Ironically for the DSA, Lander seems like the most potent progressive running for Congress in New York City this cycle. Polls are showing him ahead of Goldman by double digits, and he has benefited greatly from an endorsement from Mamdani, who won Goldman’s Manhattan and Brooklyn district by a wide margin in last year’s mayoral election.
The DSA generally doesn’t endorse candidates who aren’t dues-paying members. Lander, who’s Jewish, left the DSA in late 2023 over the group hosting a rally ostensibly celebrating Hamas’ Oct. 7 terror attack against Israel shortly after it happened.
Gordillo, the DSA co-chair, would not comment on Lander’s race. But speaking generally, he said he’s bullish about pickups in New York City.
“Last year’s mayoral election showed there’s a citywide constituency for democratic socialist politics,” he said.
Congress
Congressional staff visit prison facility where Ghislaine Maxwell is held
Staff for the House Oversight and Judiciary Committees on Tuesday visited the Texas federal prison facility where Jeffrey Epstein’s co-conspirator, Ghislaine Maxwell, is being held, according to the panel’s top Democrats.
In a statement, Rep. Jamie Raskin of Maryland and Robert Garcia of California — the ranking members on Judiciary and Oversight, respectively — said staff traveled there as part of the panel’s ongoing Epstein investigation in search of “answers about Ms. Maxwell’s unprecedented transfer and VIP treatment.”
Republican and Democratic staff from both committees attended a three-hour visit to the Texas facility, which included a two-hour tour and a back-and-forth with the facility staff, including the warden, according to a person familiar with the trip who requested anonymity to describe the private visit.
The warden argued that Maxwell, who is serving a 20-year sentence for her part in Epstein’s sex trafficking scheme, was not necessarily given special treatment, according to that person; rather, because of her prominence, measures were required because she had to remain inside for 30 days.
The lawmakers added that they received little in the way of new details, though, and doubted the truthfulness of the information that they did receive.
•••
What to do
**A.** Copy the news excerpt verbatim, starting at the words "Ironically for the" and stopping after the words "after it happened.".
**B.** Resume the news excerpt from its final sentence and keep writing.

Records provided
•••
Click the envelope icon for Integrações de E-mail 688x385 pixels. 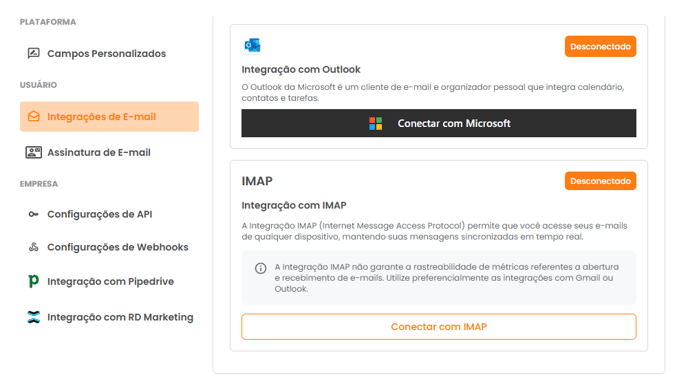pos(33,117)

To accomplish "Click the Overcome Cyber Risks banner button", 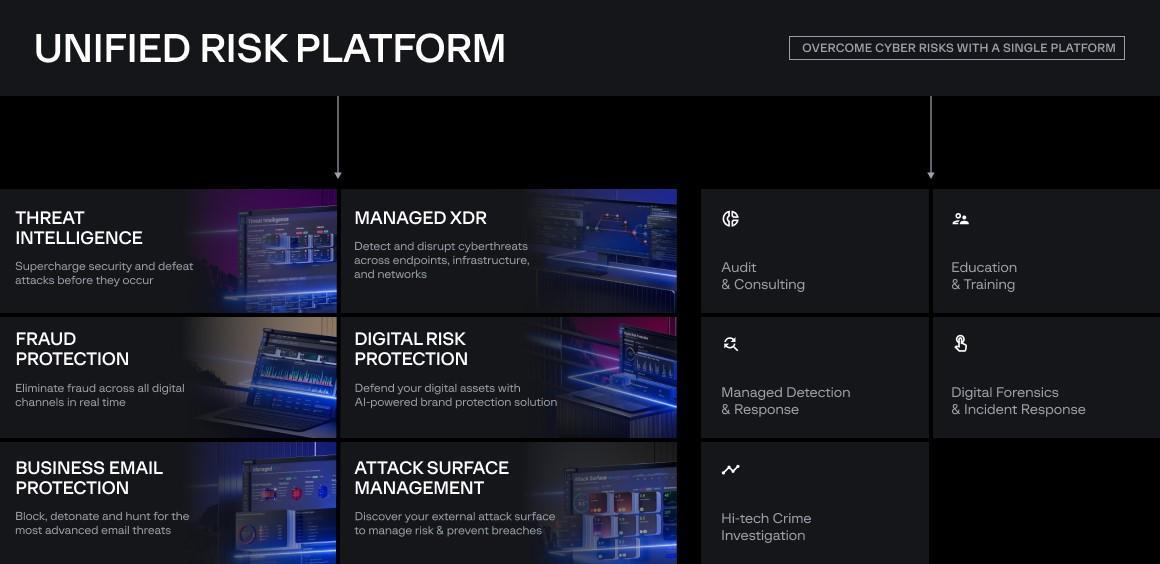I will tap(957, 48).
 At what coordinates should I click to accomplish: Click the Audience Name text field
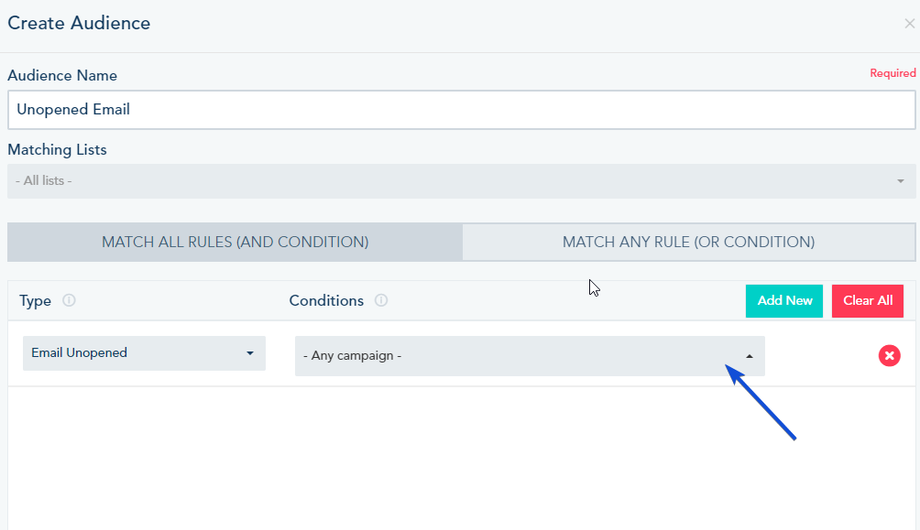(461, 110)
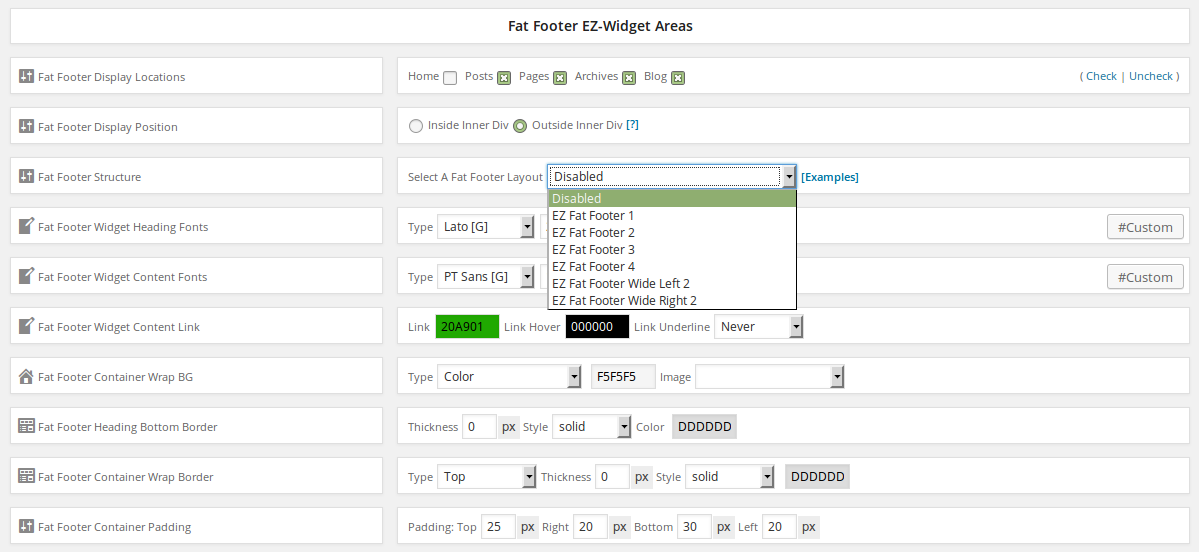
Task: Uncheck the Posts display location checkbox
Action: (504, 78)
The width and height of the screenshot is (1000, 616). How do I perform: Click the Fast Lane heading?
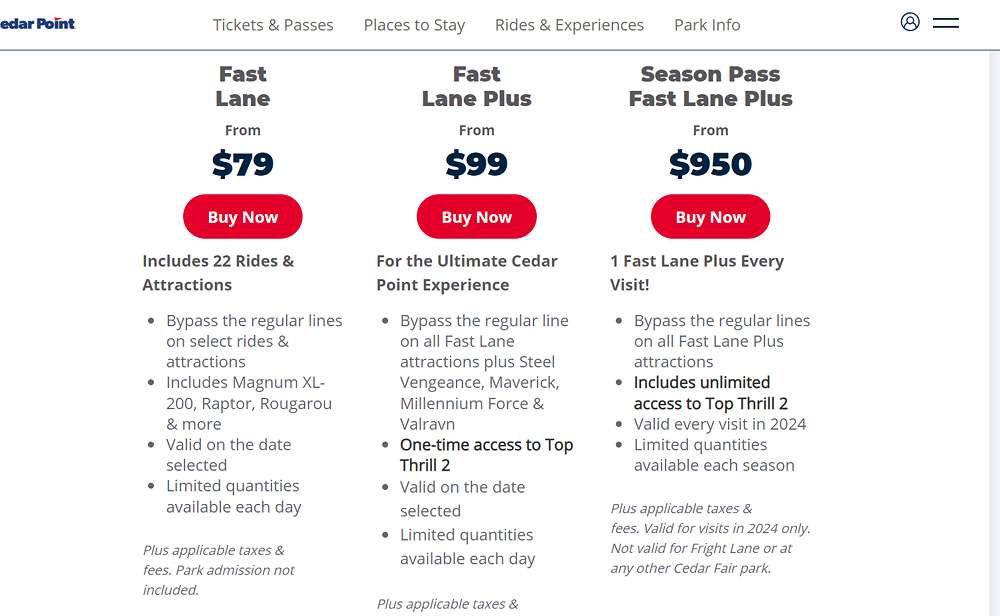243,86
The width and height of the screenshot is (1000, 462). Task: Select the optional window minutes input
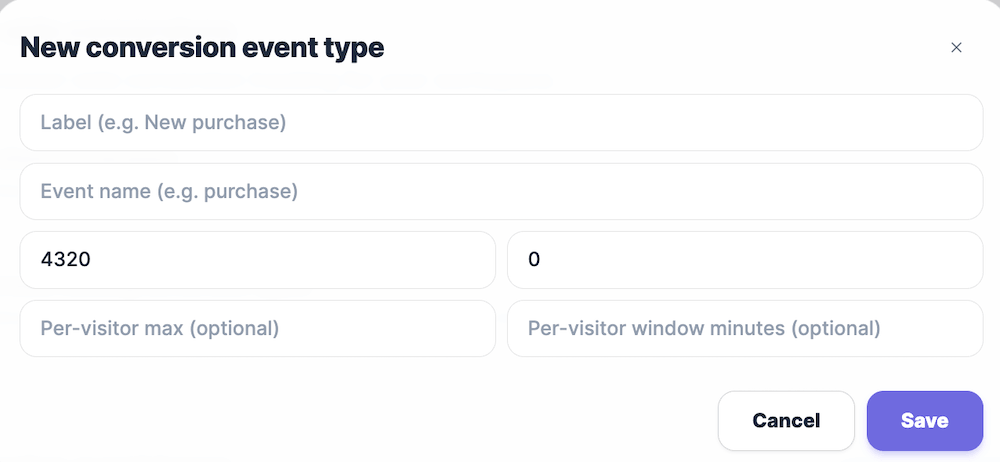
•••
Results
**A.**
Ironically for the DSA, Lander seems like the most potent progressive running for Congress in New York City this cycle. Polls are showing him ahead of Goldman by double digits, and he has benefited greatly from an endorsement from Mamdani, who won Goldman’s Manhattan and Brooklyn district by a wide margin in last year’s mayoral election.
The DSA generally doesn’t endorse candidates who aren’t dues-paying members. Lander, who’s Jewish, left the DSA in late 2023 over the group hosting a rally ostensibly celebrating Hamas’ Oct. 7 terror attack against Israel shortly after it happened.

**B.**
“Bureau of Prisons leadership repeatedly shut down our lines of questioning or could not provide basic information about our central concerns, including Ms. Maxwell’s extraordinary treatment, allegations of sexual assault at the facility, and retaliation against inmates who tried to blow the whistle,” Raskin and Garcia said in a statement released Tuesday evening.
Maxwell was moved from a prison in Florida to the minimum security prison camp in Texas after meeting with then-Deputy Attorney General Todd Blanche to discuss the Epstein case. During that interview, Maxwell claimed she never saw President Donald Trump in any inappropriate setting with Epstein, the late convicted sex offender.
Democrats have questioned whether her transfer to a cushier facility was part of a quid pro quo with the Trump administration facilitated by Blanche, who is now the acting attorney general and Trump’s nominee to run the Department of Justice. Although the president has said he broke off contact with Epstein years before his death behind bars in 2019, his onetime relationship with the financier has drawn scrutiny.
Raskin said last October he wanted his staff to conduct oversight of the Texas detention center. In November, Judiciary Democrats announced they had received information from a whistleblower that suggested Maxwell was receiving preferential treatment there.
In their statement Tuesday, Raskin and Garcia vowed they would continue to investigate Blanche’s “role in ensuring Ms. Maxwell remains comfortable and quiet.”